═════ Material shown

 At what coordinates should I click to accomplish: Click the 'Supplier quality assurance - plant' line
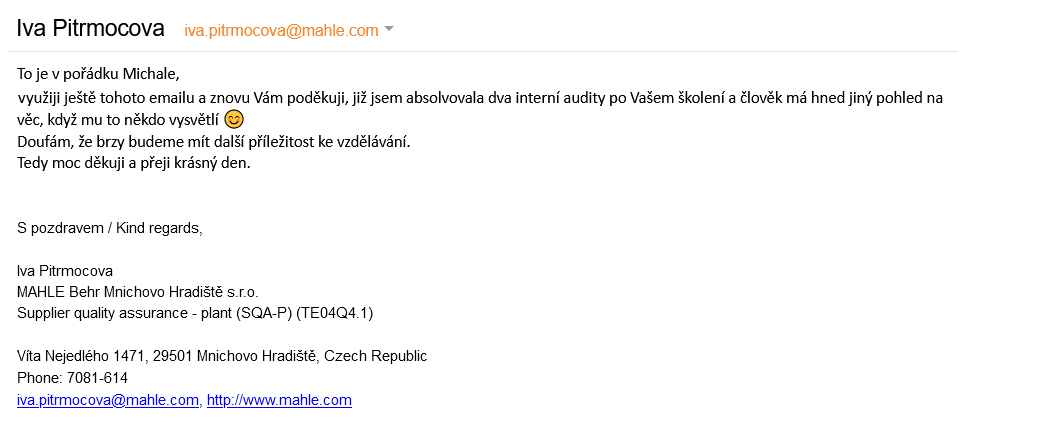point(124,313)
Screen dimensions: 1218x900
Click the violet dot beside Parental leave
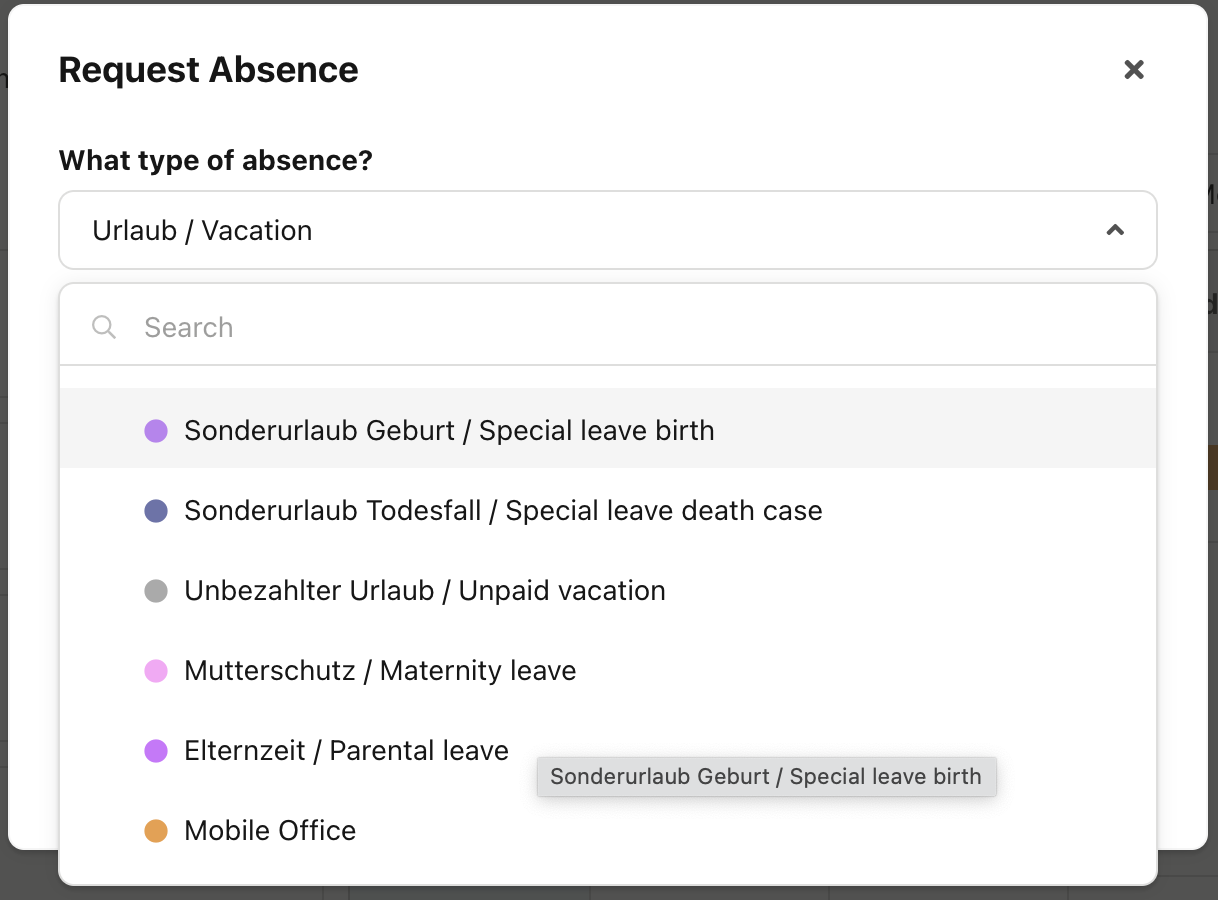(x=156, y=751)
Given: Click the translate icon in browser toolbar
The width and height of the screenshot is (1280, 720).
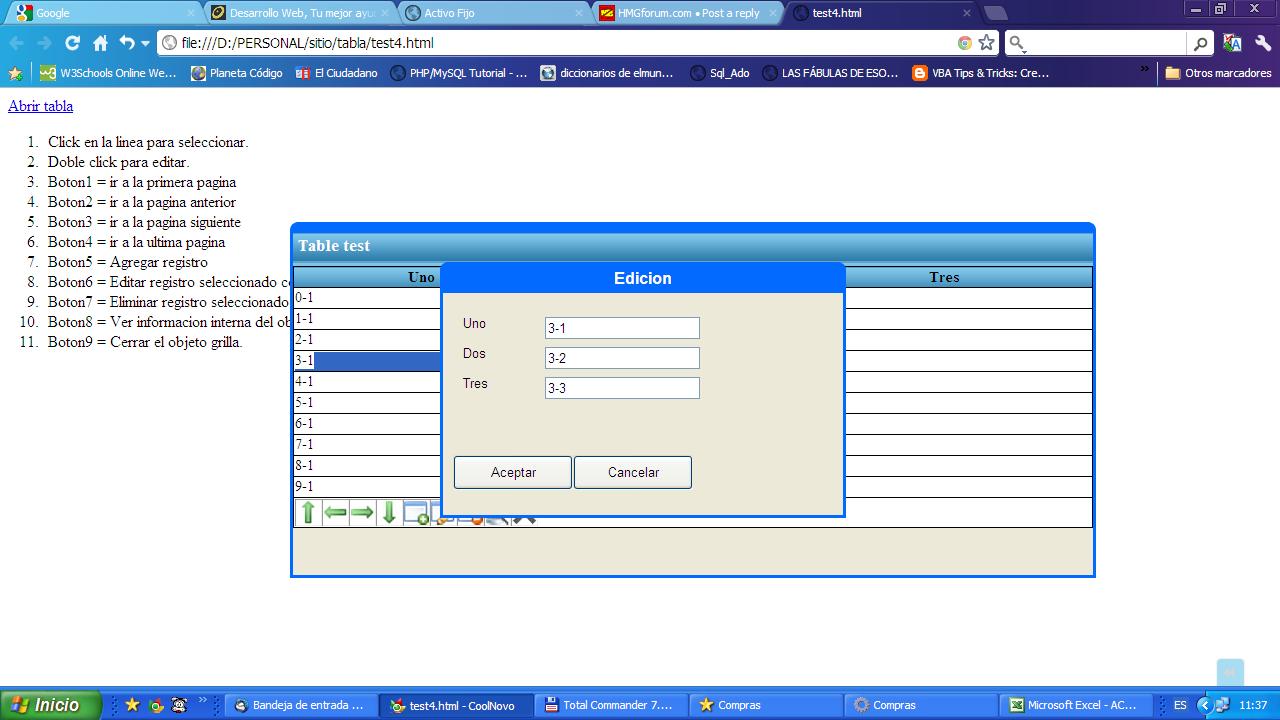Looking at the screenshot, I should click(1232, 43).
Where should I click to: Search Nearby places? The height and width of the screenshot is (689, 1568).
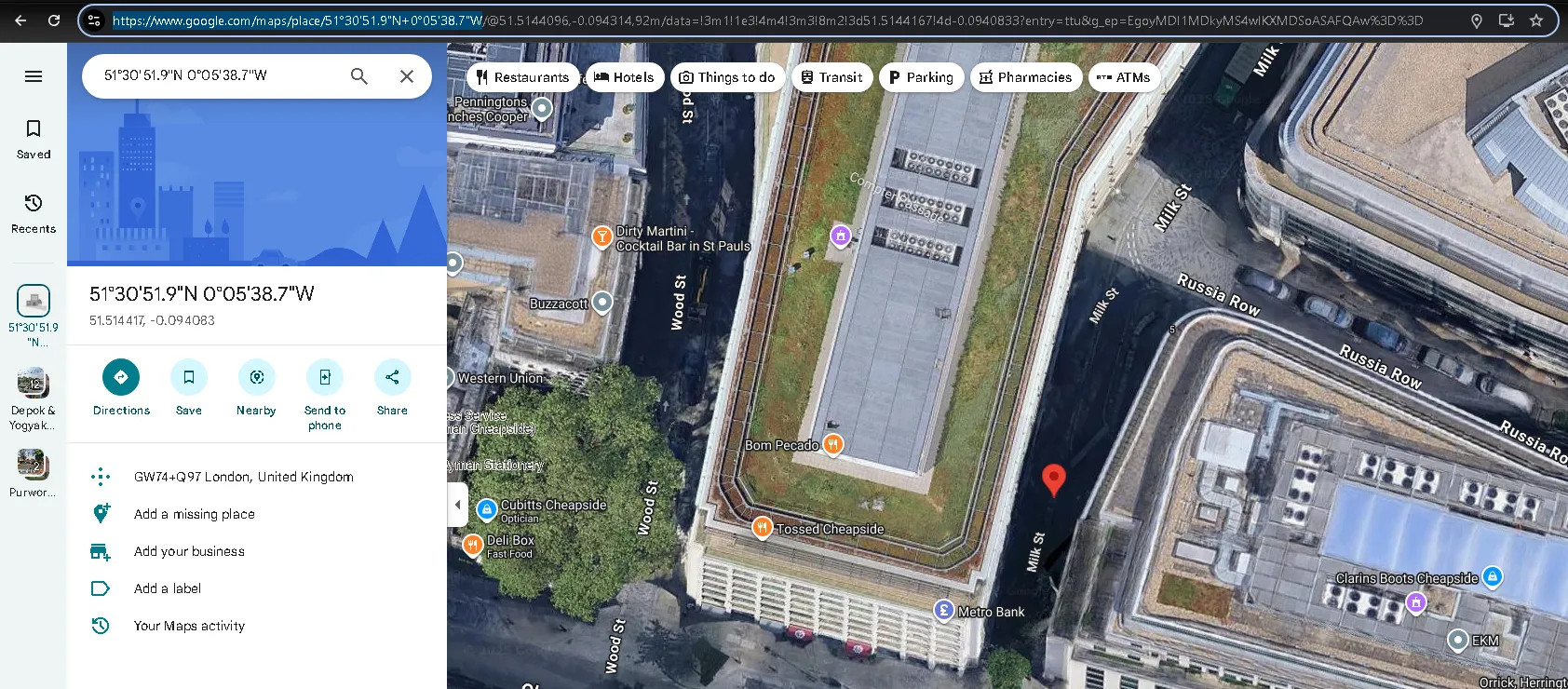pos(256,377)

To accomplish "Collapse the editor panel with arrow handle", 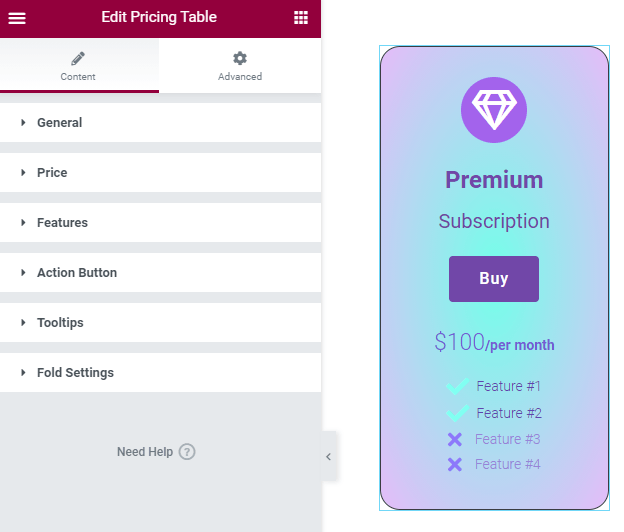I will 329,456.
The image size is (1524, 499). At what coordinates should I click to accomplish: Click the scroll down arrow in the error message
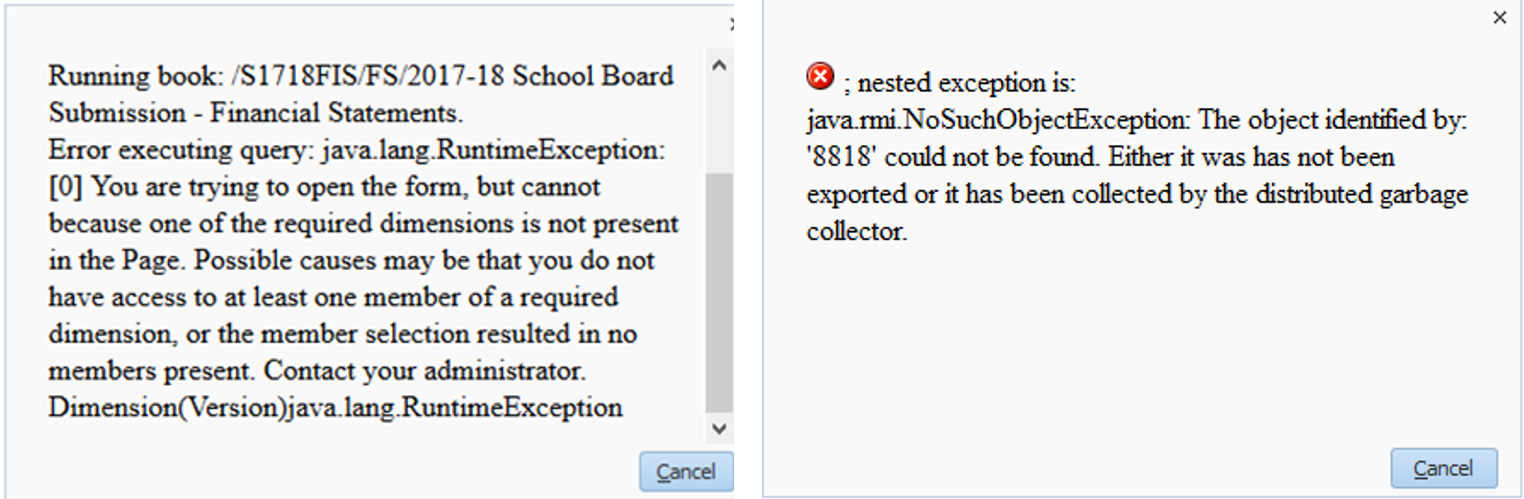(x=718, y=428)
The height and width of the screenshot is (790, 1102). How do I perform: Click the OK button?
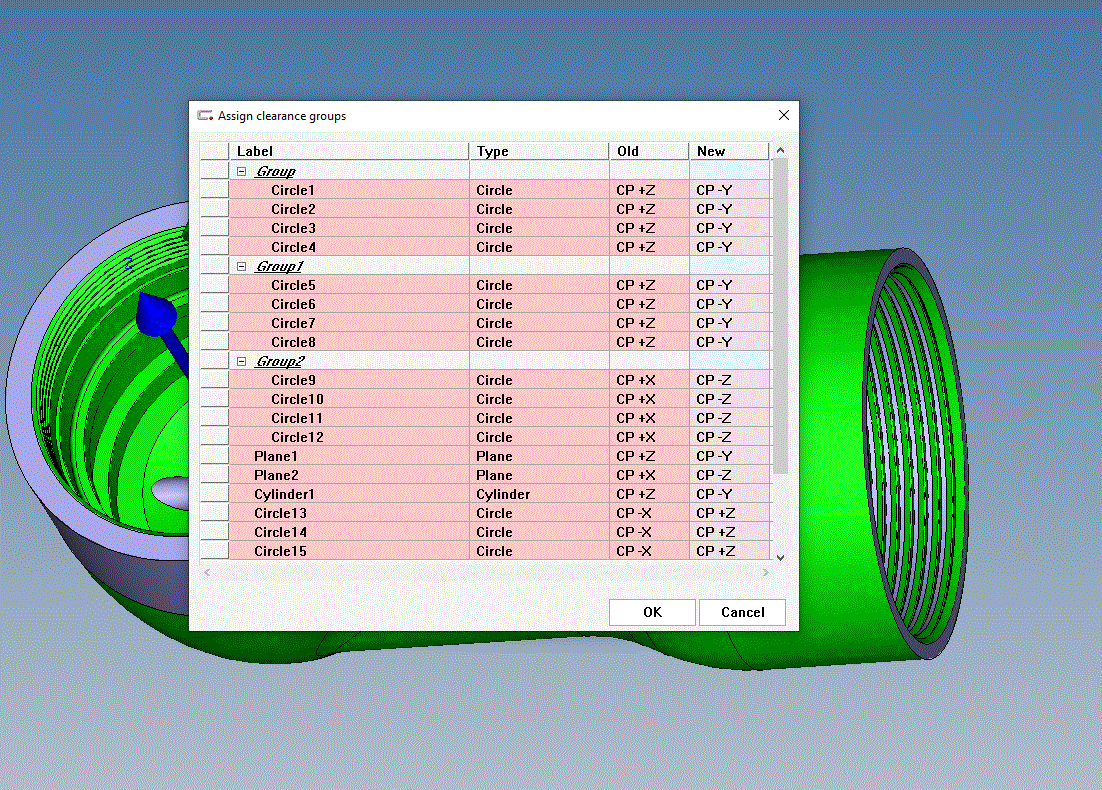click(652, 612)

══════════

- Assignment -
Where a line contains "The image size", begin there and set down exactly each line through the end of the data above, omitting any pictures.

- Exercise output -
The image size is (1524, 499). At what coordinates should I click to accomplish: Click the scroll down arrow in the error message
(x=718, y=428)
The height and width of the screenshot is (790, 1102). How do I perform: Click the OK button?
click(652, 612)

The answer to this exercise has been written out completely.